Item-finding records
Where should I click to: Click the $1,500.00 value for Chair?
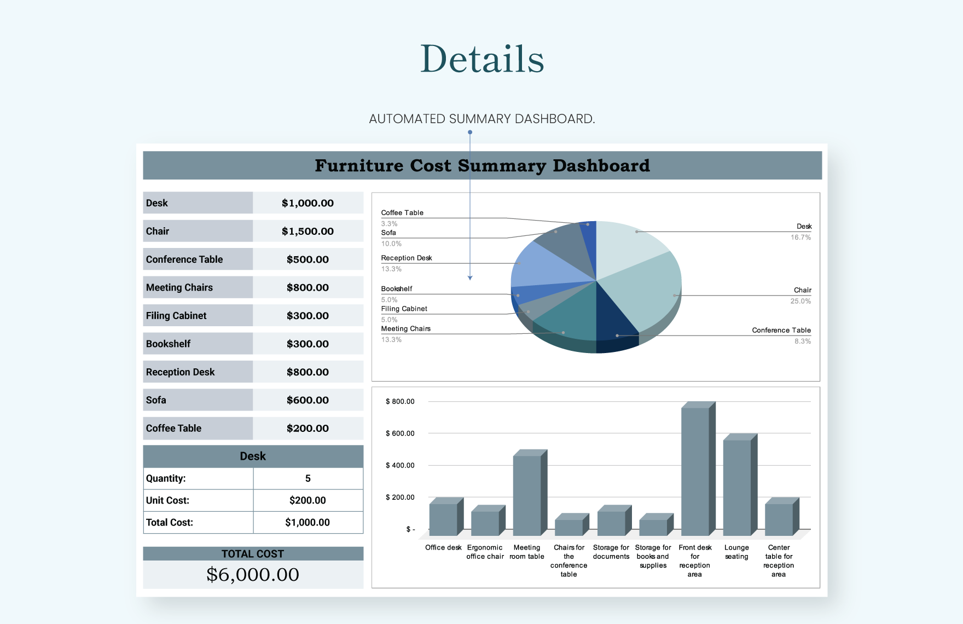point(308,231)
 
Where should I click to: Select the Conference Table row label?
point(184,259)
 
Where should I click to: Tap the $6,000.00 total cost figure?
point(253,574)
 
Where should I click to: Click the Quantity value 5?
point(308,478)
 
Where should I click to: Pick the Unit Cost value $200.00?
point(308,500)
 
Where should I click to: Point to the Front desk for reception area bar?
point(695,471)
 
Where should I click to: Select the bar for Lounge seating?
point(737,487)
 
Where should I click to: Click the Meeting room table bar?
point(527,495)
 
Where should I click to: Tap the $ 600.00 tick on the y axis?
point(400,434)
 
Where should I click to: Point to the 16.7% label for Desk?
point(800,238)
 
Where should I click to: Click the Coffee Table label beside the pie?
point(402,213)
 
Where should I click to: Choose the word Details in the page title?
point(482,59)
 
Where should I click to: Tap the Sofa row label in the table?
point(156,400)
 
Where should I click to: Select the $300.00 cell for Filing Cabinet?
point(308,316)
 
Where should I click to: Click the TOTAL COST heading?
point(253,554)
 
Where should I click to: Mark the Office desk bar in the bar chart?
point(443,519)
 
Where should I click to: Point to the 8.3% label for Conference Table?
point(803,342)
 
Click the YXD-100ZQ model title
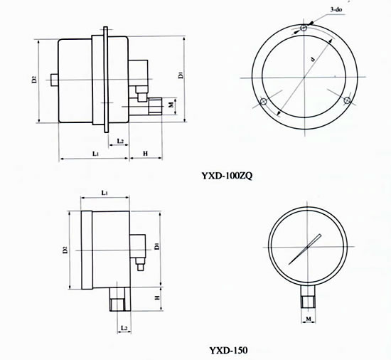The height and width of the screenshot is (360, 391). (227, 176)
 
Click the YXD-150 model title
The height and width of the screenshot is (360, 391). (228, 350)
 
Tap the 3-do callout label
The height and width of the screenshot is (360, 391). (336, 10)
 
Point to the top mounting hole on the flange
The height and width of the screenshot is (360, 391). (304, 28)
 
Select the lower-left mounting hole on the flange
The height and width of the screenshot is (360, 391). (263, 102)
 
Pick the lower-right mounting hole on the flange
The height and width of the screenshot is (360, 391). (347, 100)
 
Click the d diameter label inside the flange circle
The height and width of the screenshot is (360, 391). (313, 59)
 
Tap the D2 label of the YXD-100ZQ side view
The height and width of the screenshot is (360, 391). (34, 80)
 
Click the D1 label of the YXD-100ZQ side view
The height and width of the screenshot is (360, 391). (181, 75)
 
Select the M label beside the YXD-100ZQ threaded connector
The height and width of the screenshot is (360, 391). (171, 105)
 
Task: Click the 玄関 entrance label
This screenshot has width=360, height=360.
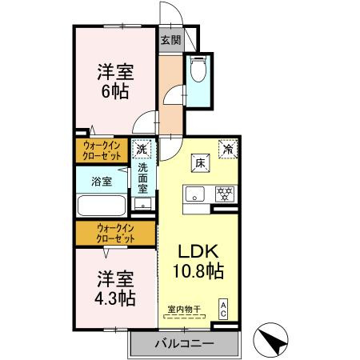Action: [x=170, y=41]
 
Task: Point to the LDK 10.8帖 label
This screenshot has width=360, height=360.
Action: [x=199, y=259]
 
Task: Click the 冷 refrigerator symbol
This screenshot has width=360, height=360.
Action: [x=227, y=149]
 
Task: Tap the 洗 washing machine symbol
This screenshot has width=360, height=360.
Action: [x=142, y=149]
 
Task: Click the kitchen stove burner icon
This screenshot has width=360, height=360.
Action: [x=226, y=193]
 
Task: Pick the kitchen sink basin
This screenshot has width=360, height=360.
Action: [x=196, y=193]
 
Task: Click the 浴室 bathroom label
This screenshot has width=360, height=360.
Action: [x=101, y=181]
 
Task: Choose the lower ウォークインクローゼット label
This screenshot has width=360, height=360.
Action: [x=114, y=234]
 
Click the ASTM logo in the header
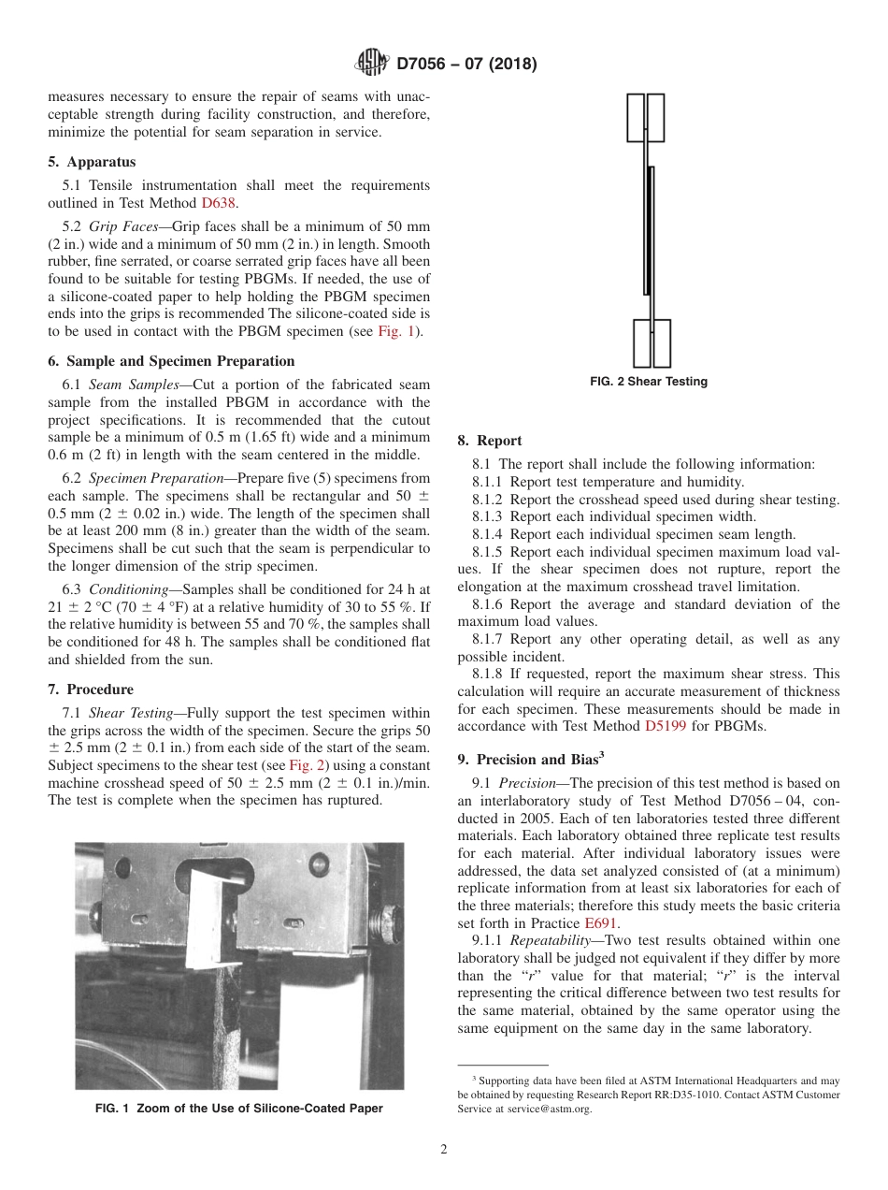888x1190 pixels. point(372,64)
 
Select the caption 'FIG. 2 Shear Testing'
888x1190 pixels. point(648,382)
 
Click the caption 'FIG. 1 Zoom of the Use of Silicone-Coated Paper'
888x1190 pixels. point(239,1109)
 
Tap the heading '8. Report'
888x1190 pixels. point(490,441)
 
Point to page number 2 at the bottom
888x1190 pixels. point(444,1150)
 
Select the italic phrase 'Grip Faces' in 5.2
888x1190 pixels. point(122,226)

What you will do: Swap "side view" for "front view" in the stretch of the records from the line containing "Tap the D2 label of the YXD-100ZQ side view" through the line containing "391). (181, 75)". Write out only those lines again, with everything else left unchanged.

Response to the exercise:
Tap the D2 label of the YXD-100ZQ front view
The height and width of the screenshot is (360, 391). (34, 80)
 
Click the D1 label of the YXD-100ZQ front view
The height and width of the screenshot is (360, 391). (181, 75)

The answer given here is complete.